Steel City revisited
Healthcare, education and technology recharged the local economy, and the city’s leadership is embracing a variety of eco-forward initiatives.
Fri, Jun 01 2007 at 8:46 PM
STEEL TOWN: There's a lot more to The 'Burgh than just football.
Pittsburgh’s fortunes have waxed and waned throughout its history (and we’re not just talking about the Steelers’ lousy record last season). Its steel industry — once the source of enormous wealth and enormous quantities of polluted air and water — is mostly gone. But healthcare, education, and technology have recharged the local economy, and the city’s leadership (including its youthful mayor, Luke Ravenstahl, who was sworn in last year at age 26) is embracing a variety of eco-forward initiatives. With its rolling green hills and the Allegheny, Monongahela, and Ohio rivers running through, Andy Warhol’s hometown is a lovely sight in spring and summer. So check it out — there’s a lot more to The ’Burgh than just football.
While not extensive, a light-rail and subway system services the downtown area (known as the Golden Triangle); the local bus system is more comprehensive, with several lines that serve the surrounding suburbs. Bike trails along the riverfronts and hundreds of public staircases for traversing the city’s steep slopes make it easy for residents to get places without cars. Though the locals don’t use them much, tourists get a kick out of riding the funiculars (above), carrying cars that ascend the Duquesne Incline on Pittsburgh’s South Side, which were built in the 1870s to take steelworkers to their mill jobs.
Stop by Little Earth Productions in the SoHo district to score handbags and belts made from old license plates and bottle caps. If your taste runs more to designer duds browse the selection at Jonäno which offers sleek tops, yoga pants, and other wardrobe staples made of “ecoKashmere,”a bamboo-based fabric. The name means “everybody healthy” in an ancient Scandinavian tongue.
With its large student population, it’s no surprise that Pittsburgh has a number of casual eateries offering sustainable fare. Kaya, in the popular Strip District, cooks up vegetarian dishes inspired by Carribean, Spanish and Cuban cuisines. Over in the Oakland neighborhood, the Beehive Coffeehouse tempts diners with veggie versions of international favorites, like barbecued tofu, mixed vegetable curry, and Tex-Mex chili. If you’re brown-bagging it, the city’s six farmers’ markets offer local produce from May through November.
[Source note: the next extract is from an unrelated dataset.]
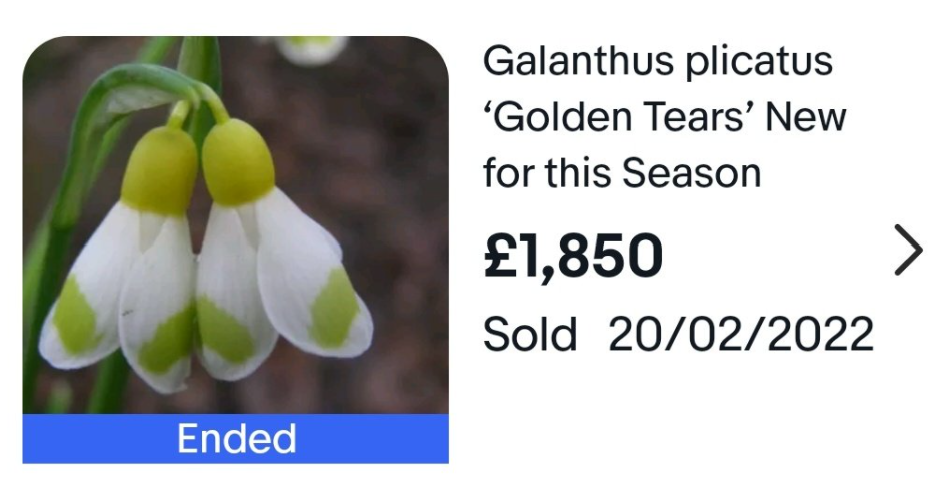Click the 'for this Season' title line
The Pittsburgh Glass Center, above, home to studios for glass artists, ingeniously uses excess energy created by the glass-making process to heat the interior spaces in wintertime. For those who prefer to enjoy art en plein air, plants are the medium of choice for installations at the The ArtGardens of Pittsburgh in Frank Curto Park, which promotes gardening as an art genre. At the “Building Green” exhibit at the Carnegie Science Center, vistors can check out sustainable building materials, measure the energy used by lightbulbs, and learn about different types of insulation.
Walking the Talk
The energy-efficient David L. Lawrence Convention Center reduces the environmental impact of its events by using recycled dinnerware and encouraging host hotels to adopt green cleaning and maintenance practices. The city’s car fleet includes several that run on natural gas, and the Clean Cities program, founded in 1995, also promotes the development of alternative fuel vehicles. Carnegie Mellon University, known for its stellar engineering and arts programs, has a hand in many local and national environmental initiatives; learn more at the school’s website devoted to all things eco.
On the Drawing Board
Like many cities, Pittsburgh is spiffing up its downtown area to attract new residents. This year, construction will begin on RiverParc, a mixed-use green community of condos, art venues, shops, and services. The project will be built over a 10-year period at a cost of $460 million, and is expected to add 700 new residential units and 9,200 jobs to the area.